I am now on Rux 22.5+20 , I started in 2017, my skin so far is perfect, I get a derm to check it every 6 months, I did UVB phototherapy for 10 years daily prior to Rux, I do avoid direct sun on holiday and cover up and use factor 50, I am fair skinned and my mother died from melanoma yet I have had no skin cancers. I have not been on Hydroxy. My expert at Mount Sinai is of the impression that Rux doesn’t cause skin cancer, he reckoned previous hydroxy use or sun damage were the culprits, I have heard from other expert haems re the previous Hydroxy view. Personally I wonder if it’s a bit of a grey area. I see an expert dermatologist, he said that the key is to get very regular quality skin checks and that most skin cancers if caught EARLY are usually very fixable. He recommended 9 months for me but I go every 6 months. My advice to anyone is check, check, check.
Thanks for this post
thanks for posting this, no doubt there is some excellent info in there, this is written by an independent author as opposed to written by the people who did the trials ie the haems, I wonder if when it’s a independent author for a publication if they tell it as the haems would have, maybe but maybe sometimes not, that’s not a criticism just my observation having read other articles by independent authors.
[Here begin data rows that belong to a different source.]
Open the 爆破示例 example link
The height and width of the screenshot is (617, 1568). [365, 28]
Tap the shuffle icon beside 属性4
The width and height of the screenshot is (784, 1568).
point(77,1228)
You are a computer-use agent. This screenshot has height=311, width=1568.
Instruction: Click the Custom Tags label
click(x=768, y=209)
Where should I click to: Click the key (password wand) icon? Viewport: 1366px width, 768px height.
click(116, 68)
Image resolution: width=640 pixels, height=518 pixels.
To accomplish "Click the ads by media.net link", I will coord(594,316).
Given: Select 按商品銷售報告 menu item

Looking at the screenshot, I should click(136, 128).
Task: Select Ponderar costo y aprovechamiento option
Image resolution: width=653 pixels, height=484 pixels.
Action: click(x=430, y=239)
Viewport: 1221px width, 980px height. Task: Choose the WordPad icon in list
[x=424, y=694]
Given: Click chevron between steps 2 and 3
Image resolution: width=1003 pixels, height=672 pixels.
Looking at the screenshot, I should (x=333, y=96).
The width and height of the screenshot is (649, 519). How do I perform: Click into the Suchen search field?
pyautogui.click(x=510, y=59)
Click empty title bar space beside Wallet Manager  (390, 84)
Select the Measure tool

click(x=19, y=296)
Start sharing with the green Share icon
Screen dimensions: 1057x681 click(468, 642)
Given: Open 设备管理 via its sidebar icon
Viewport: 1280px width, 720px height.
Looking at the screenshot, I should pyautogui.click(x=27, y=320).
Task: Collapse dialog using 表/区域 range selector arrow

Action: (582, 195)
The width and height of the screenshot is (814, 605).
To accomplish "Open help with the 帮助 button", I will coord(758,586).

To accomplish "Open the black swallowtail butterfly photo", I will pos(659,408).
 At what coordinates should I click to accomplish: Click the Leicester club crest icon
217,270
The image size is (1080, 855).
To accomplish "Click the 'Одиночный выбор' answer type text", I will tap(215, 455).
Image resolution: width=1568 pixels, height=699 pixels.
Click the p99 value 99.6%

It’s also a pretty short summary of a “meta analysis” , did I read it right that it was on 1000 patients which is low if they call it a meta analysis, apologies if I didn’t read it thoroughly enough.
thanks a really interesting article, I’ve been on Rux since Pegasys and Hydroxy didn’t lower my HCT, since I’ve been on Rux my levels are a lot better at 33. I am a little anaemic but we are looking at this at my next appointment . I do have a question though should I see a dermatologist as it’s not something I’ve been advised before.